Re: [PATCH 4/5] mm/page_vma_mapped: use huge_ptep_get() for hugetlb
From: Dev Jain
Date: Fri Jun 26 2026 - 09:23:38 EST
On 26/06/26 1:18 pm, Lance Yang wrote:
>
> On Thu, Jun 25, 2026 at 11:29:53AM +0000, Dev Jain wrote:
>> check_pte() is the final validation step in page_vma_mapped_walk().

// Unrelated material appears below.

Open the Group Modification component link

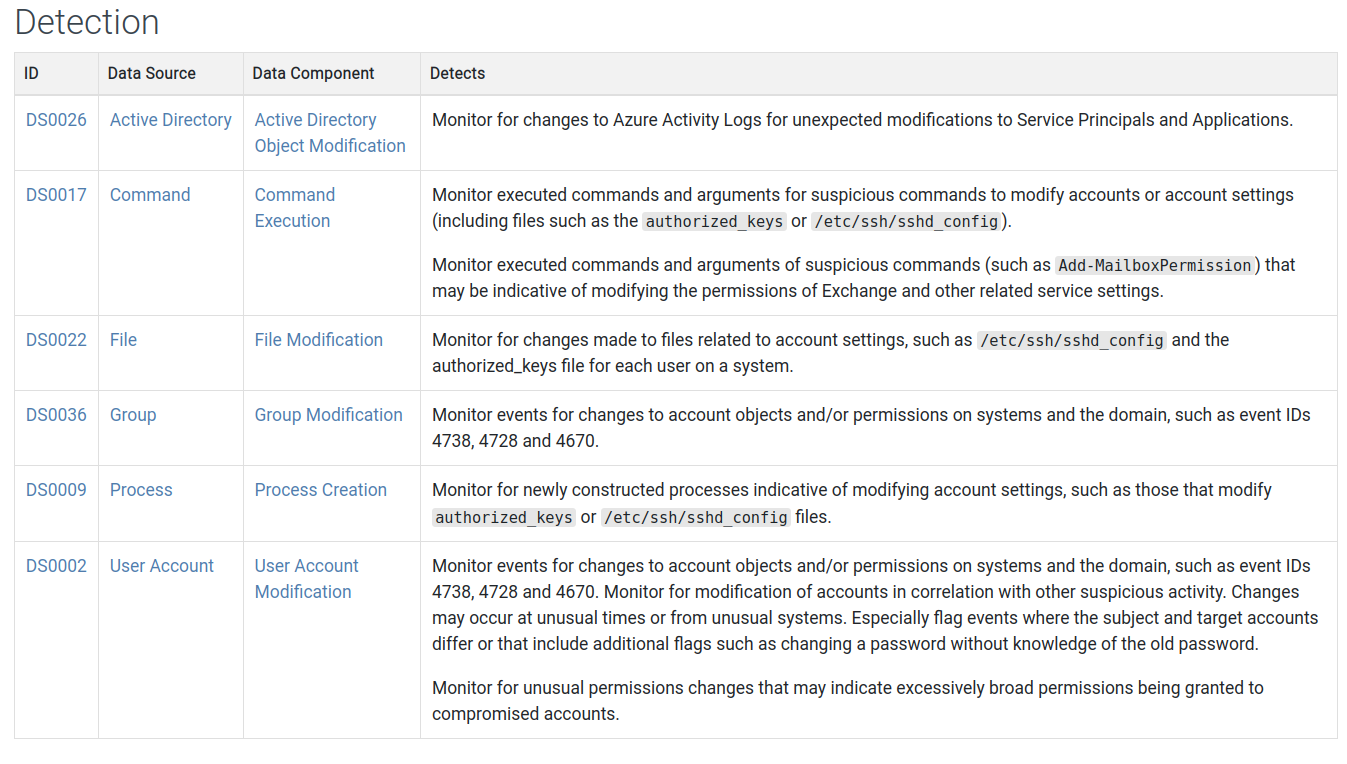click(x=328, y=415)
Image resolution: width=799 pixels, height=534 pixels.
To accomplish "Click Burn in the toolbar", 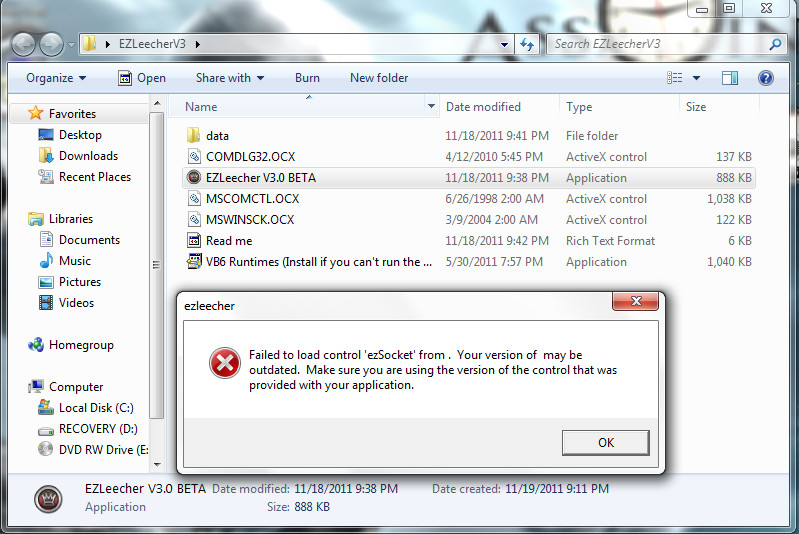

>> It reads pvmw->pte with ptep_get() to decide whether the entry maps
>> the PFN range being walked. For hugetlb VMAs, that pointer refers
>> to a hugetlb entry.
>>
>> On arches which provide their own huge_ptep_get() to dereference a huge
>> pte pointer, accessing via ptep_get() would cause pte_pfn(),
>> pte_present() etc to misbehave.
>>
>> It is not clear whether this has a trivially visible effect to userspace.
>>
>> Use huge_ptep_get() to dereference a huge pte pointer.
>>
>> Fixes: ace71a19cec5 ("mm: introduce page_vma_mapped_walk()")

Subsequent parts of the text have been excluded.